Starting at the line with "The width and" and going through the end of the rows, lay out those rows as a two-column CSV with the headers instruction and response. Give one line per row, with its text and its answer each in a single quoted field, line breaks replaced by spaces and pictures left out.

> [Supplied material]
=-=-=

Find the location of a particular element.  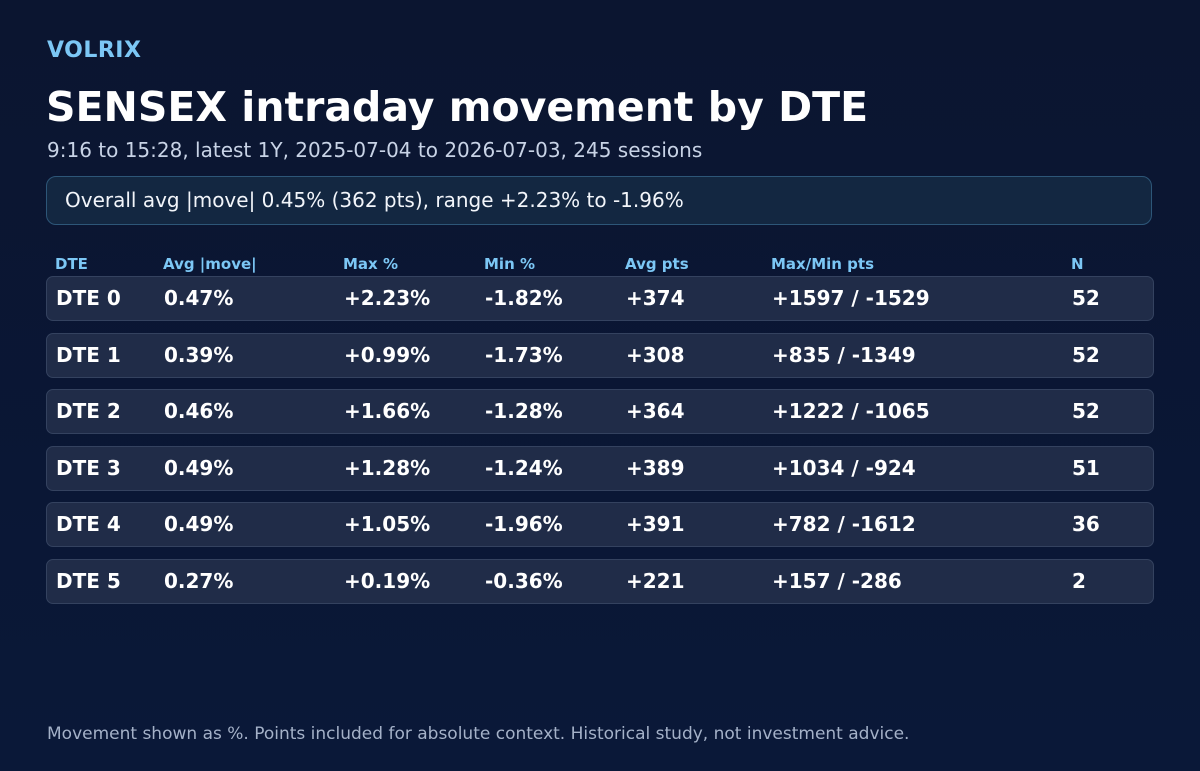

cell-avg-pts: +374 is located at coordinates (656, 298).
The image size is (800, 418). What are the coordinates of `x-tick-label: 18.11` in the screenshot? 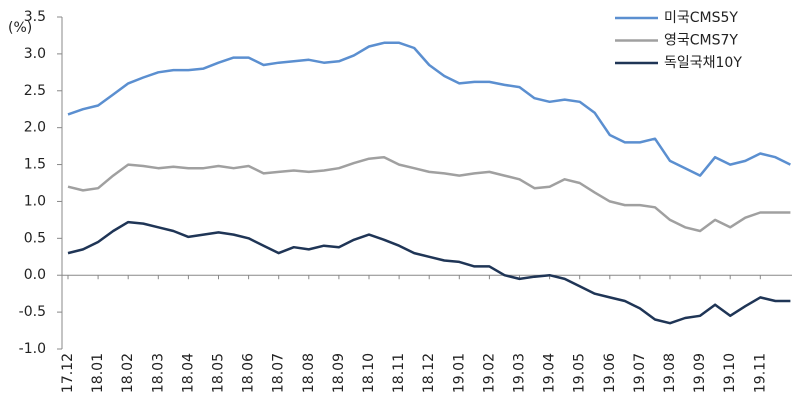 It's located at (399, 373).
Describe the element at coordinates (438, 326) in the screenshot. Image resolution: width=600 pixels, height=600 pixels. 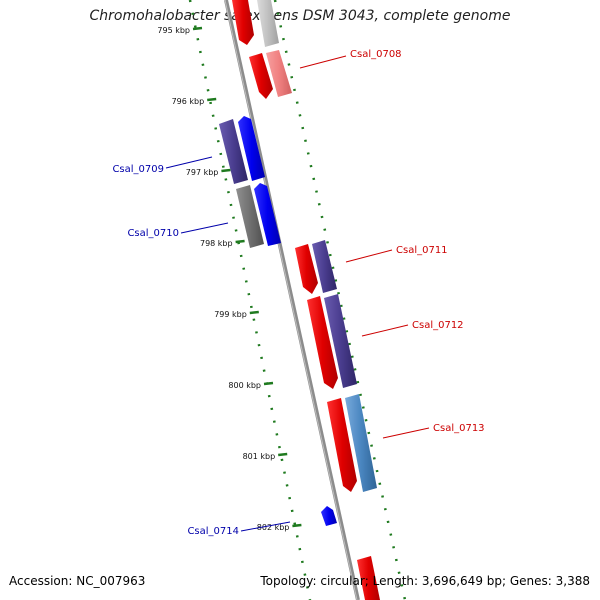
I see `gene-label: Csal_0712` at that location.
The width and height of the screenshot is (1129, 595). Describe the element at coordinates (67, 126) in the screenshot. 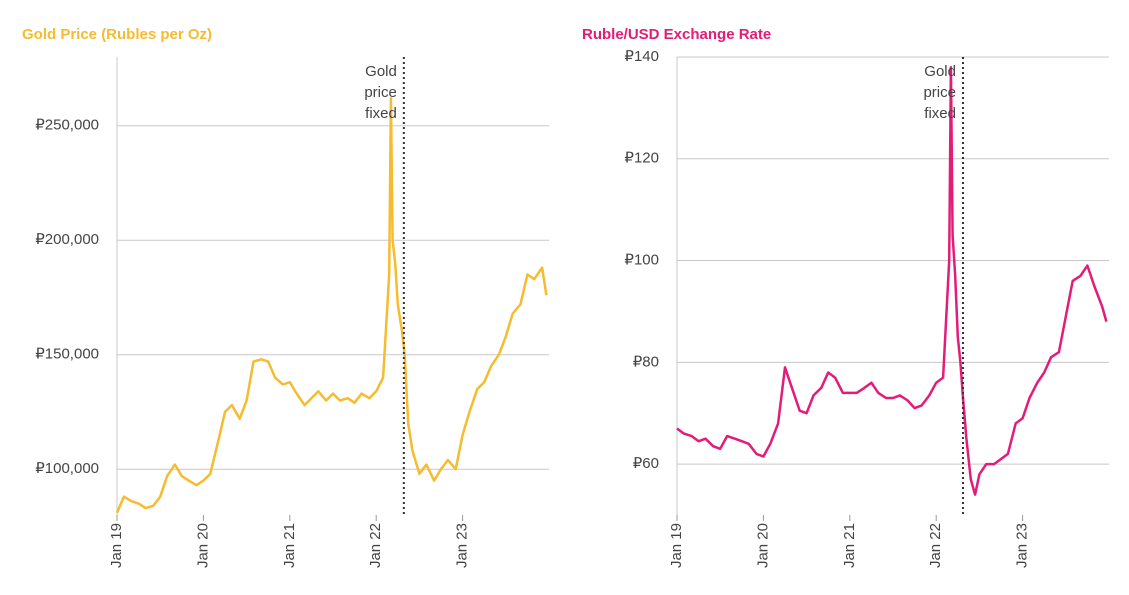

I see `y-tick-label: ₽250,000` at that location.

=-=-=

> [Answer to this problem]
instruction,response
"The width and height of the screenshot is (1129, 595). Describe the element at coordinates (67, 126) in the screenshot.","I see `y-tick-label: ₽250,000` at that location."